Contrecarrer les offensives néolibérales et autoritaires

Cet assemblage hétéroclite a donc été exploité par Poutine, tel « un instrument de compensation » (comme l’a écrit Bertrand Badie dans plusieurs articles) pour la Russie, marginalisée dans le jeu international depuis son agression contre l’Ukraine. Si cela ne constitue pas une véritable avant-garde d’un Sud structuré, son début d’organisation, même fragile, au-delà des pactes militaires, est un moyen aisé de souder des connivences et, pour ces États, d’apparaître comme actifs au niveau mondial.

Notre dossier d’été s’emploie à recenser et à mettre en lumière les initiatives citoyennes, associatives et politiques.

Aussi, après ces constats souvent inquiétants, quid des sociétés civiles dans ce désordre international teinté de bruits de bottes ? Matraquées par les mesures antisociales imposées par les dogmes néolibéraux depuis des décennies (on se souvient du « There is no alternative » de Margaret Thatcher au début des années 1980), soumises en première ligne aux conséquences du dérèglement climatique, toutes les populations ne désespèrent pourtant pas et s’organisent avec leurs moyens et une grande volonté pour résister à ces instabilités dont elles sont les premières à faire les frais.
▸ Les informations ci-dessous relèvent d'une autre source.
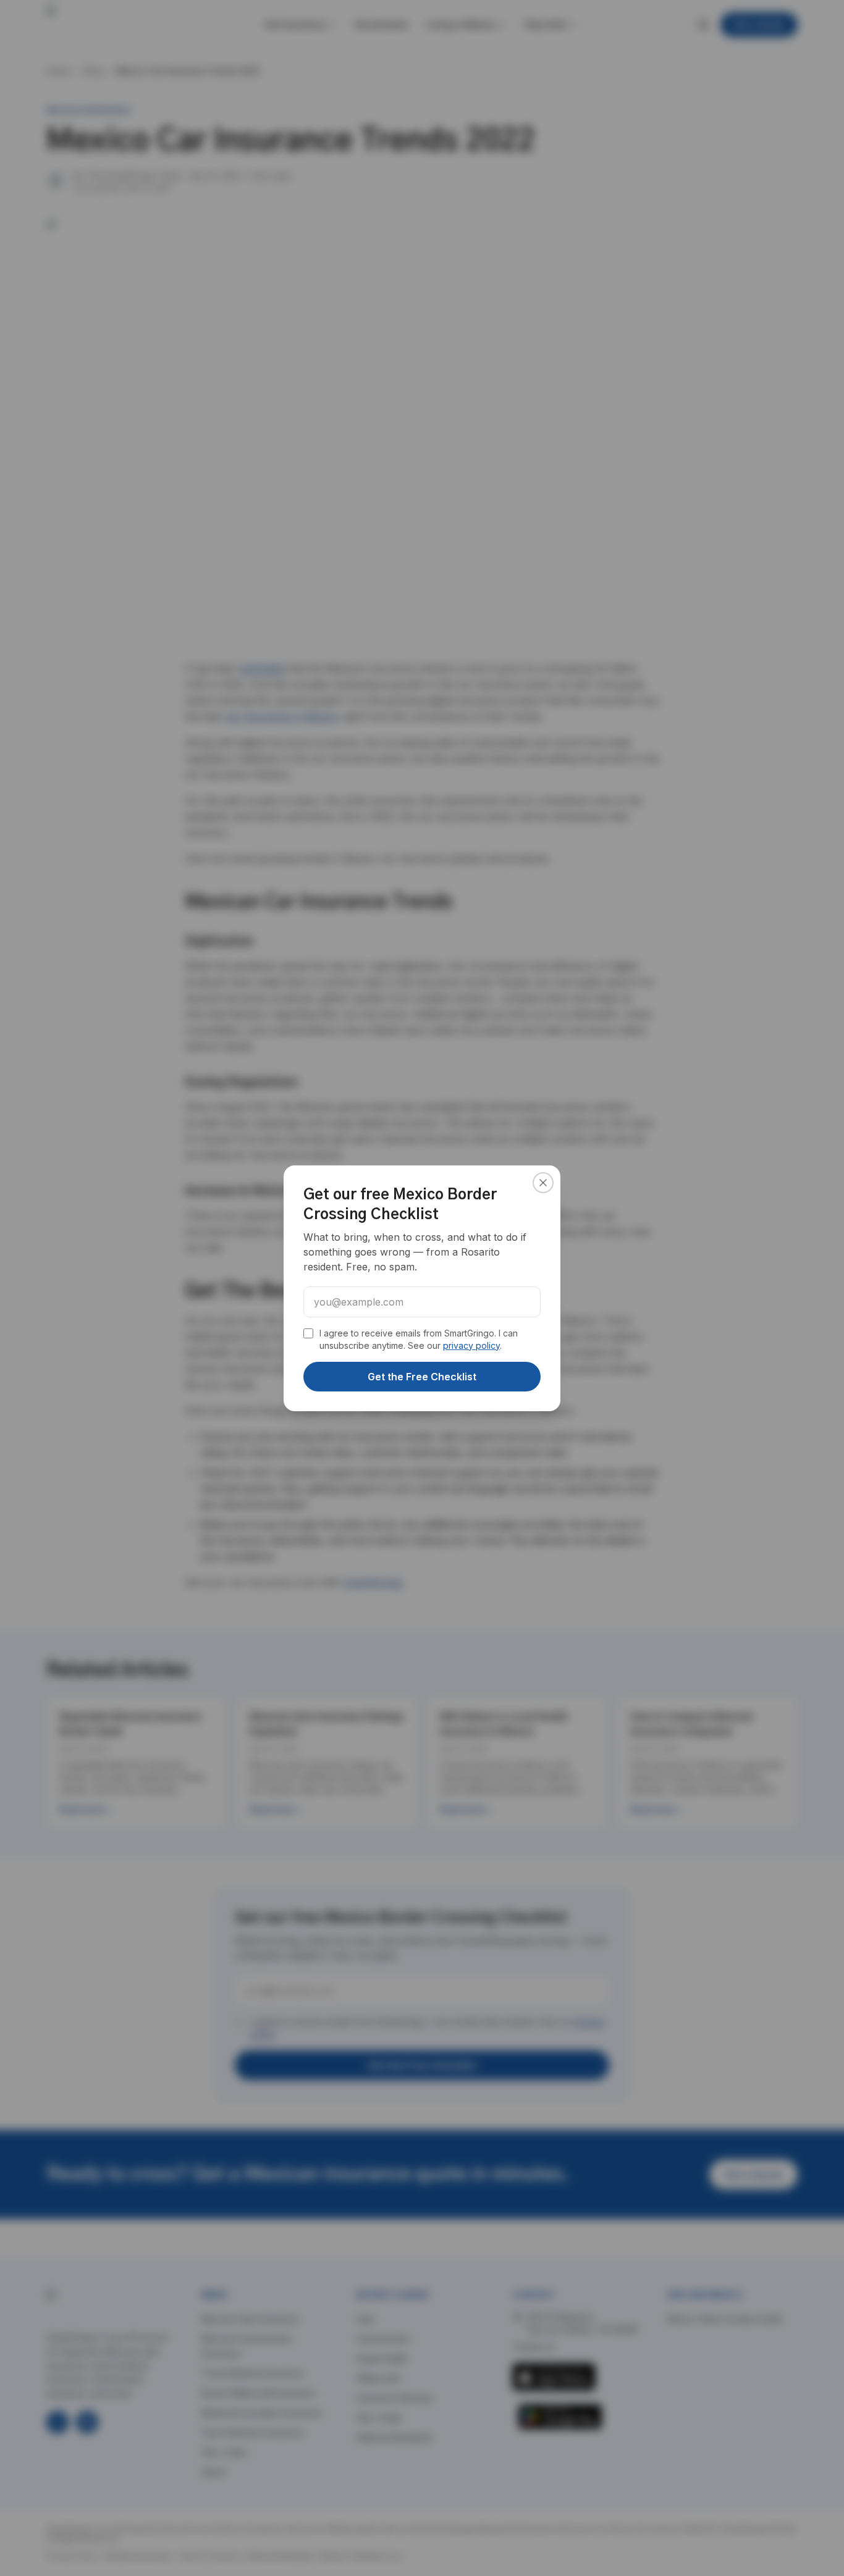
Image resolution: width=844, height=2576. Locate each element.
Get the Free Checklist (422, 1376)
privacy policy (471, 1345)
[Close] (543, 1183)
Notre dossier d’été s’emploie à recenser et à mettre en lumière les initiatives citoyennes, associatives et politiques en mouvement pour contrecarrer les offensives à la fois néolibérales et autoritaires qui s’étendent à travers le monde, et pour tenter de préserver notre pauvre planète, bien trop malmenée par la concentration des richesses et l’exploitation sans vergogne de ses ressources par une minorité d’actionnaires et de milliardaires. Histoire d’entretenir l’espoir à la lecture de Politis cet été !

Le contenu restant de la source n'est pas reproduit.